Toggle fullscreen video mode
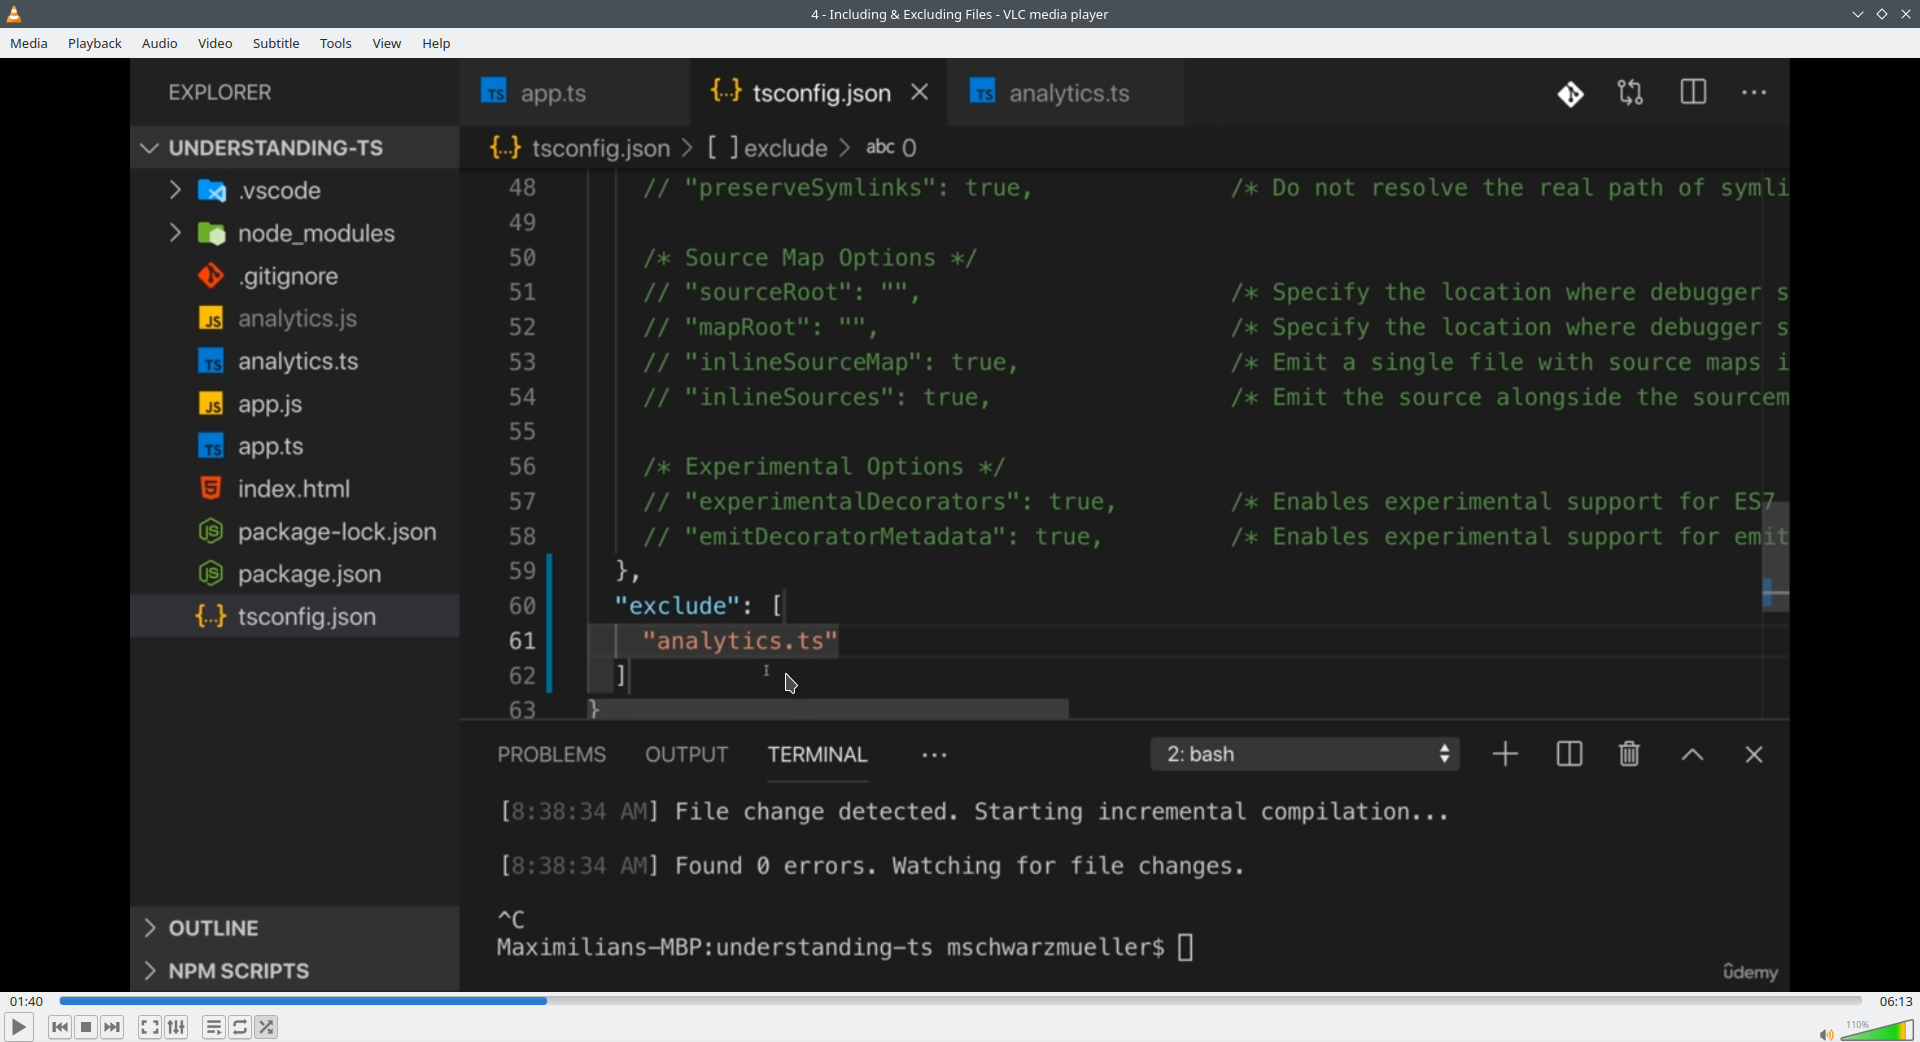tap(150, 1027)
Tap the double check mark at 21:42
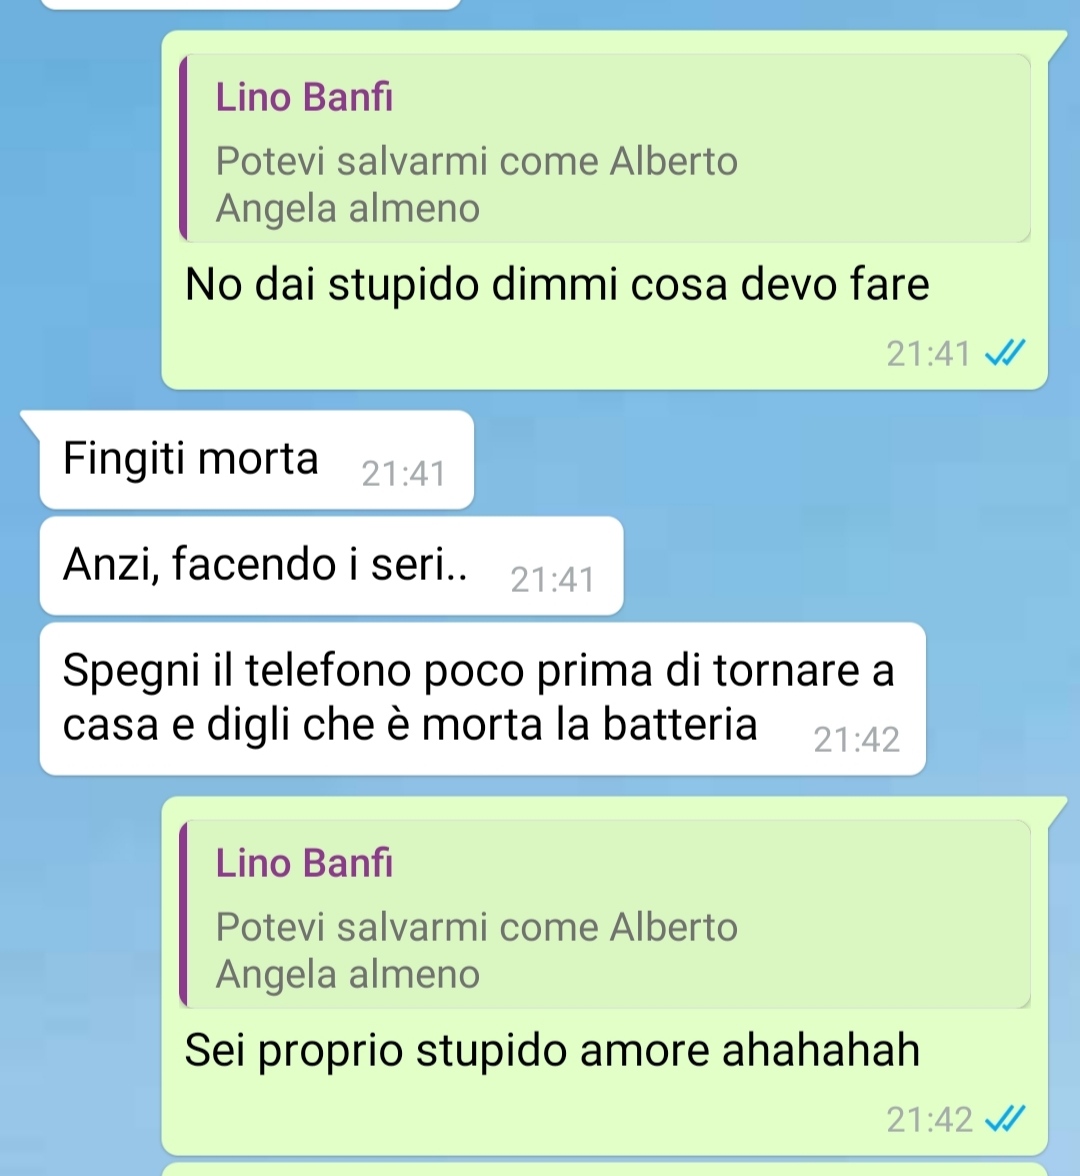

-------

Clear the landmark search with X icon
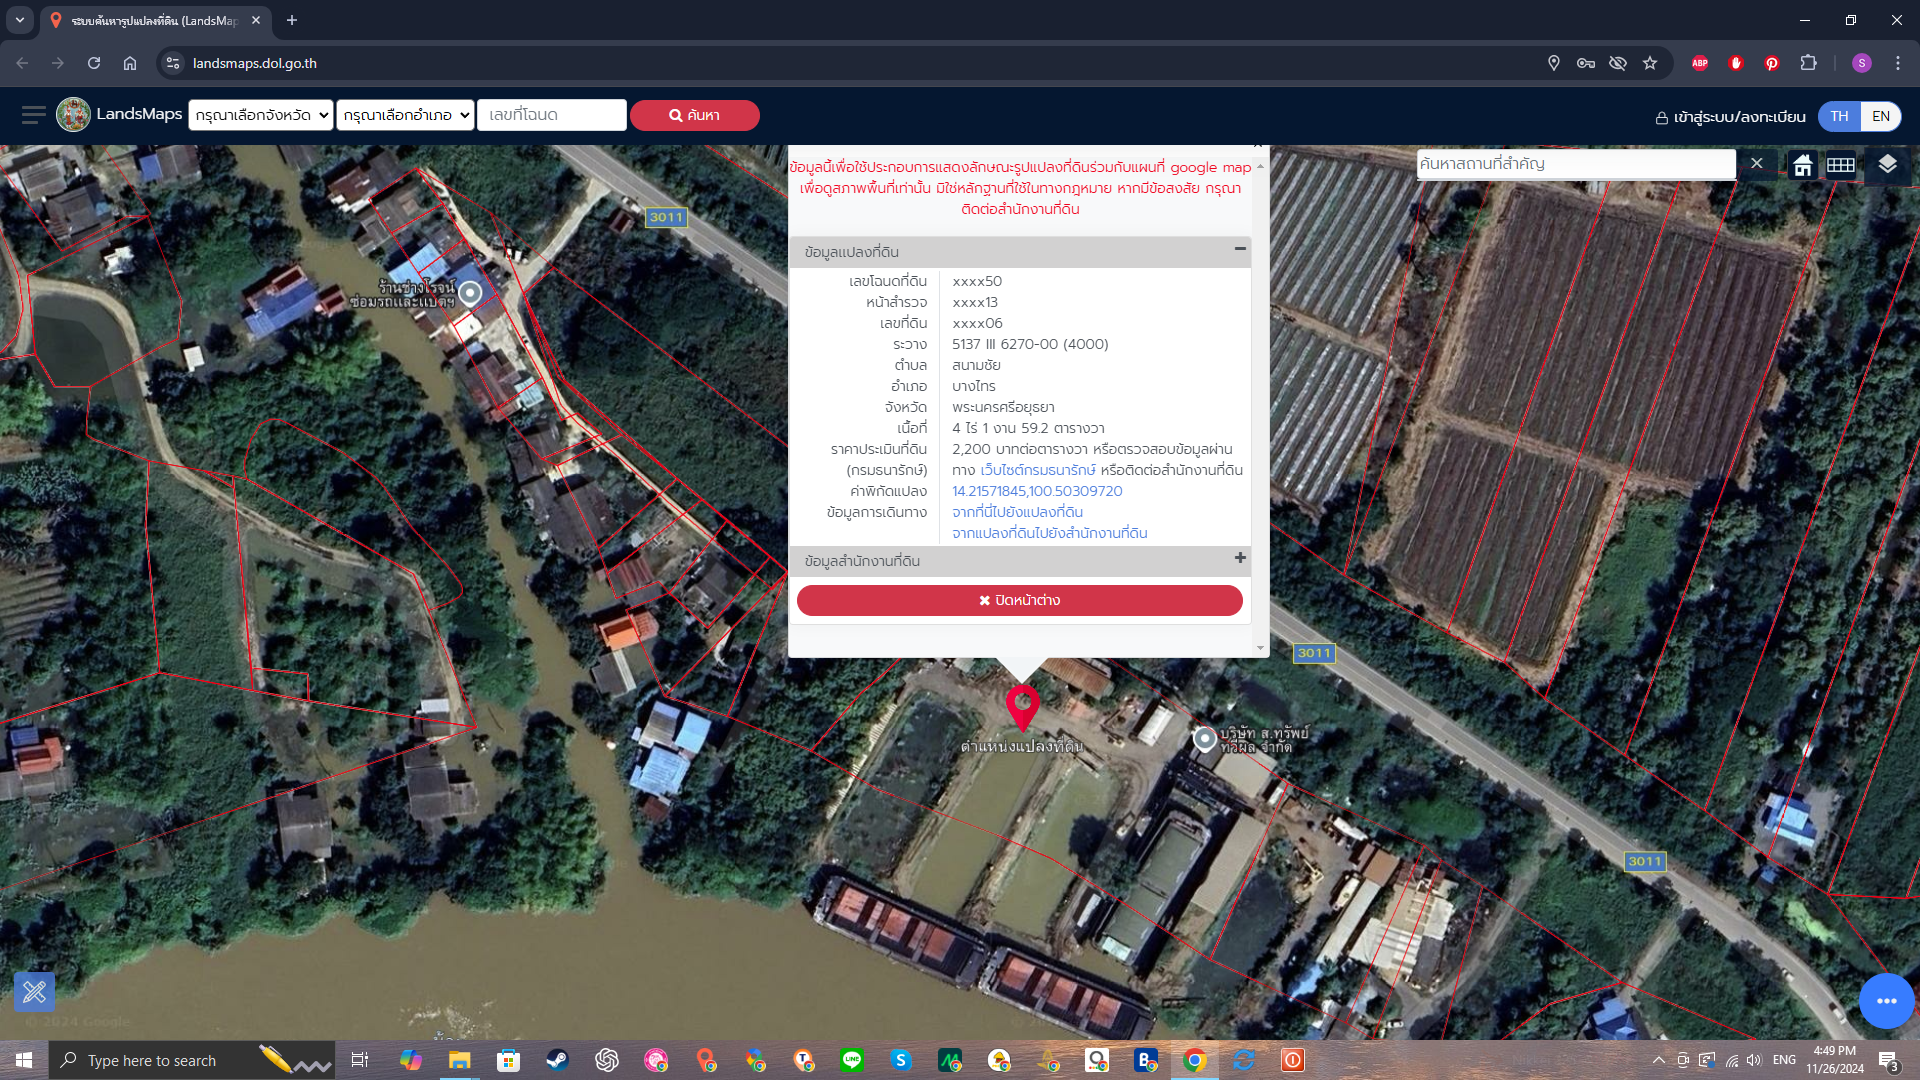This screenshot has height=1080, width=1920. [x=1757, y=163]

-------

_Description of the task_
How would the lines above read from the one with "Toggle fullscreen video mode" to the one with "Tap the double check mark at 21:42", inclusive, with no pictures? Write them out exactly.

_Solution for this task_
Toggle fullscreen video mode
tap(150, 1027)
Tap the double check mark at 21:42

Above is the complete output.